Records of locating words and elements:
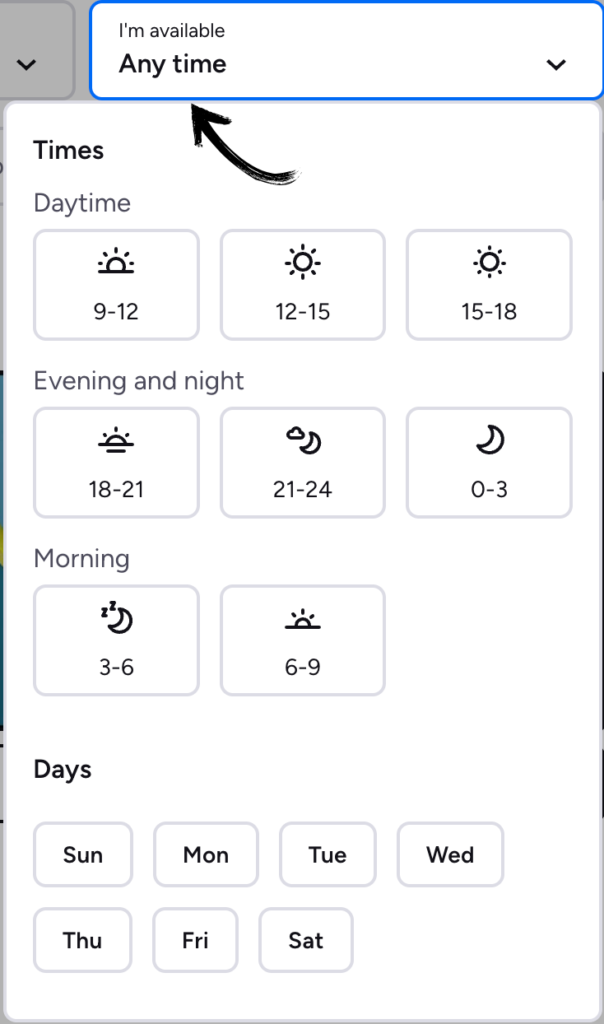Select the 12-15 time slot label
Image resolution: width=604 pixels, height=1024 pixels.
302,311
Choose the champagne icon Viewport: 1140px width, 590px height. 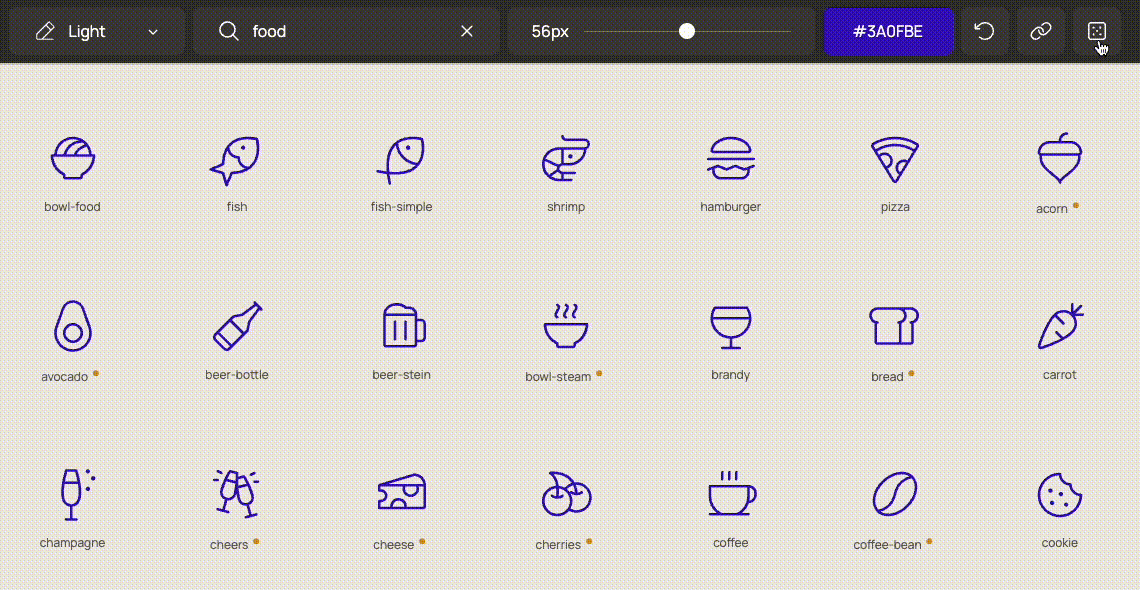pos(73,494)
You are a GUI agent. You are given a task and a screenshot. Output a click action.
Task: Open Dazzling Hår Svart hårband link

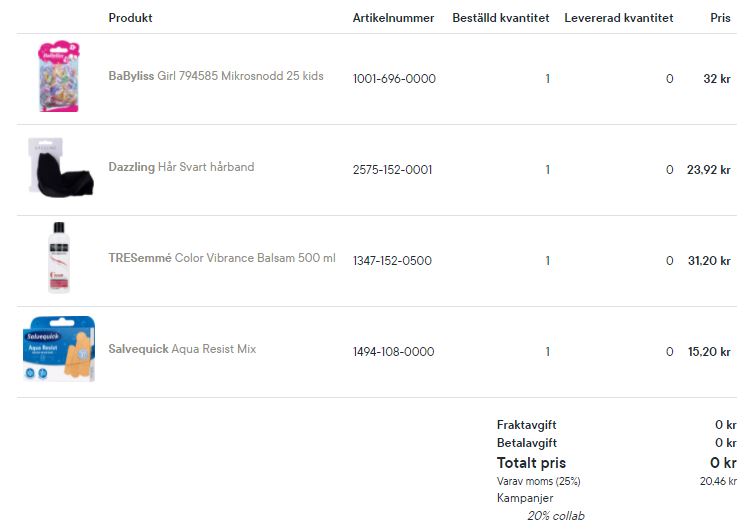click(x=181, y=167)
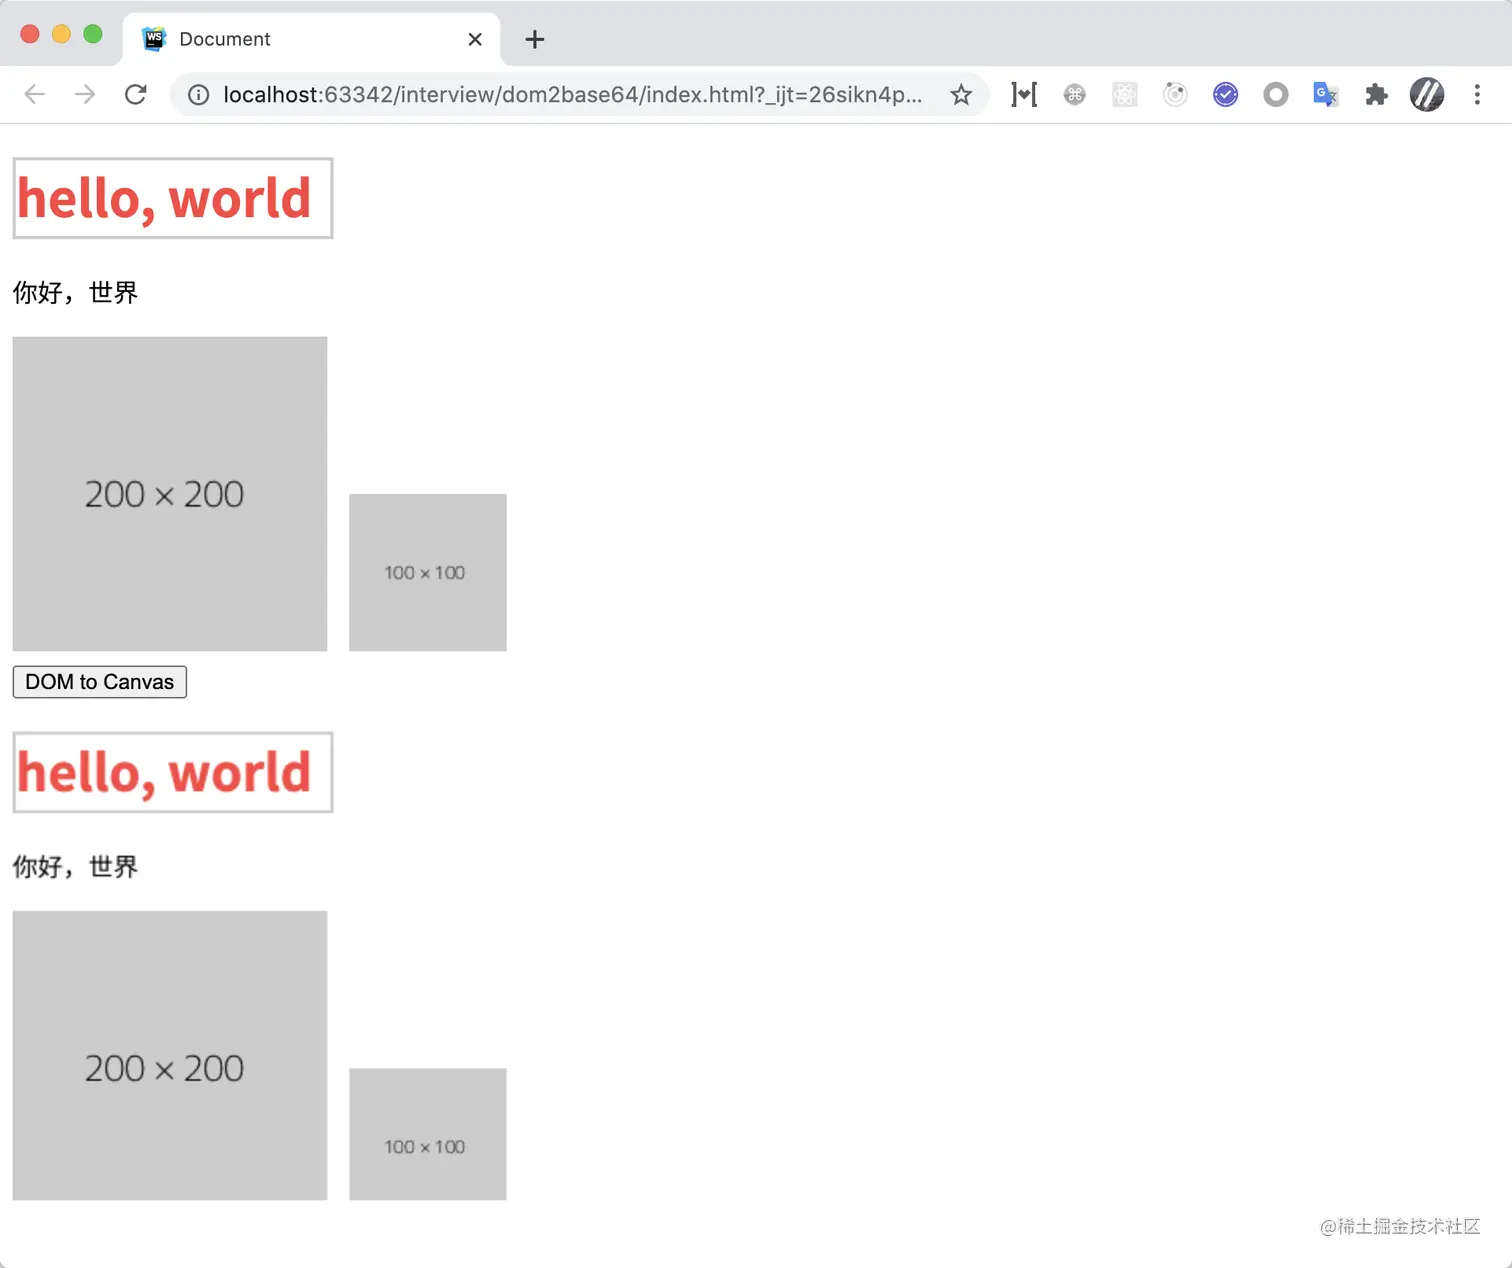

## DESCRIPTION OF THE TASK:
Please convert the entries from the line containing "You are a GUI" through the end of the entries into a JSON list of strings, one string per line. Skip blank lines and leave out the pictures.

## FINAL ANSWER:
[
  "You are a GUI agent. You are given a task and a screenshot. Output a click action.",
  "Task: Open Dazzling Hår Svart hårband link",
  "click(x=181, y=167)"
]